On Monday morning, an Amazon employee attempted suicide by jumping from a building at the company’s Seattle headquarters after sending an email to hundreds of co-workers, including Amazon’s CEO.
The unnamed employee was injured after leaping from a fourth floor rooftop of the 12-story building, but landed on a balcony 20 feet below, Seattle Pi reports. The worker was taken to an area hospital with non-life-threatening injuries.
The employee had recently put in a transfer request to a different department, according to Bloomberg. Instead though, the worker was put on an “employee improvement plan,” which can result in an employee’s dismissal if performance doesn’t get better.
Before the suicide attempt, the employee sent out an email to numerous co-workers, as well as Amazon CEO Jeff Bezos. In the email, the person reportedly criticized the way the company dealt with the transfer request. The employee also suggested they might hurt themselves, Bloomberg reports.

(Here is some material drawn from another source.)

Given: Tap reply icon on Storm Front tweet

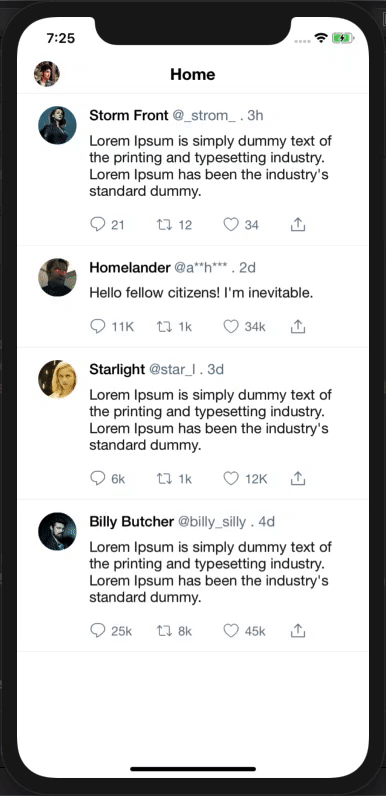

Silicon Valley—and the tech industry in general—are notoriously high stakes, high stress work environments. Since 2007, there have been numerous suicides at Foxconn, the Chinese factory where Apple produces its iPhones. At two Palo Alto-area high schools, in the heart of Silicon Valley, the 10-year suicide rate is four to five times above the nation’s average. And in recent years, a spate of suicides from entrepreneurs including Austen Heinz and Ilya Zhitomirskiy have called attention to a veritable mental health crisis within the startup industry.
While it’s been a long time since Amazon could be considered a startup, it still retains a similar cutthroat, breakneck company pace and attitude (or worse). In a brutal 2015 exposé, the New York Times spoke to numerous current and ex-employees who talked about the company’s unreasonably high expectations and toxic company practices. Amazon defended its company culture and refuted the article’s claims, but instances such as this suicide attempt do lend credence to Amazon’s tough company culture.
If you or someone you know is contemplating self harm, please reach out to the national suicide prevention lifeline at 1-800-273-8255 or visit its website.